Bank Of America Sees Upside In These 2 European Alcohol Stocks
Both stocks are showing year-to-date declines, as well as losses over shorter time frames.
Meanwhile, other companies, such as Brown-Forman (NYSE: BF.B) , Constellation Brands (NYSE: STZ) and Molson Coors (NYSE: TAP.A) are showing signs of life.
Bank of America analysts Andrea Pistacchi and Victor Beltran-Segarra see the global alcoholic beverage industry growing sales by 5.6% in fiscal 2023, despite lower-than-expected year-to-date performance.
They added that they expect 4.6% growth in the U.S. market.
“In Asia, China should accelerate on easy comps and potential easing of zero-tolerance Covid policy, while the rest of the region is rebounding strongly,” they wrote.
The recovery of the travel industry should also aid in the global beverage bounce. In the U.S., the analysts pointed out, at-home alcohol spending accounts for just 1% of Americans’ total income, but adult beverages are “a relatively ‘affordable pleasure’ for most … suggesting it will be among the last purchases consumers will sacrifice.”
Moreover, the report said, two-thirds of alcohol spending in the U.S. comes from households earning more than $75,000 per year. That could bode well for sales, if higher earners continue to spend disposable income on alcohol.
Despite the Bank of America analysts’ optimism about fiscal 2023, and the strength of the well-paid consumers, high inflation and rising energy costs may impede consumer demand for the foreseeable future.
Double-Digit Sales Growth
U.K.-based Diageo has increased sales at double-digit rates since March 2021, but growth has been slowing. Earnings, too, were increasing at double-digit rates, but growth was flat most recently.

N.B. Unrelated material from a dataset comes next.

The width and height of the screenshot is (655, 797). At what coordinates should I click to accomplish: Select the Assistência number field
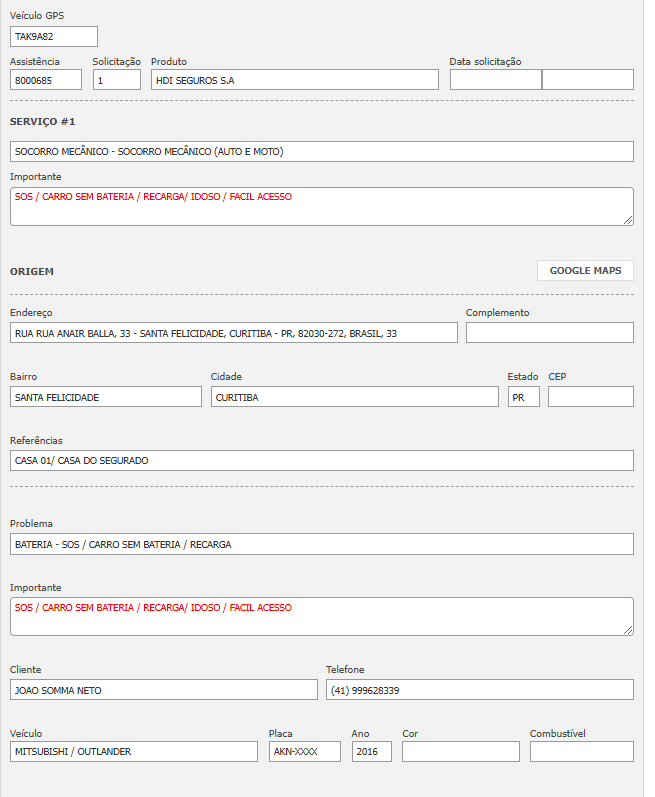coord(46,80)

Wall Street expects earnings to grow 15% in fiscal 2023, to $8.30 per share, and then another 9% in 2024, to $9.05 per share.
According to MarketBeat data, analysts have a consensus rating of “hold” on Diageo. The stock has been correcting since January. It closed Tuesday at $174.36, up $0.52, or 0.30%. The stock gapped up earlier in the session, but reversed to close near its session low.
It’s currently trading below key moving averages, which doesn’t bode well for investors hoping to get in just as the stock is about to make a big price move.
Diageo owns 200 alcohol brands, sold in more than 180 countries. Brands include Johnnie Walker, Guinness, Tanqueray, Bailey’s, Smirnoff, Captain Morgan, Crown Royal and Ketel One.
Top Pick As Economies Recover
In the beverage report, Bank of America said its top pick was Pernod. Analysts cited reasons including a China and travel recovery, the company’s balance sheet and attractive valuation. Pernod has a market capitalization north of $48 billion, but as a France-based company, it’s not tracked by the S&P 500.
Pernod’s well-known brands include Jameson, Glenlivet, Chivas and Beefeater, among many others.
Like Diageo, Pernod has also been selling off since early January. A rally attempt in April fell flat, and the stock has been selling off along with the broader global market, following the summer rally throughout equity markets.
Earnings and sales both picked up in recent quarters, following slowdowns in 2020, as the company was clearly hit hard by Covid closures of bars, restaurants and other out-of-home venues.
This stock, too, is underperforming the broader market, as well as languishing below longer-term price lines, such as the 50-day or 200-day, as well as shorter term averages.
In an economic downturn, consumers often turn to lower-cost alternatives. That’s true in many product categories, including alcohol. Bank of America calls that phenomenon “trading down.”
The Bank of America analysts said Pernod’s U.S. portfolio “should be relatively shielded from trading down, except for a few smaller brands. The main growth drivers have limited exposure to lower-income consumers (Jameson, The Glenlivet, Jefferson's) or are attractively priced (Malibu). Moreover, a large portion of Pernod's U.S. growth is coming from specialty brands that still have plenty of white space for growth.”
Despite a “buy” rating on the stock, as you can see on the MarketBeat analyst data page, and some future potential, it’s generally best to avoid a stock that’s currently in the midst of a correction.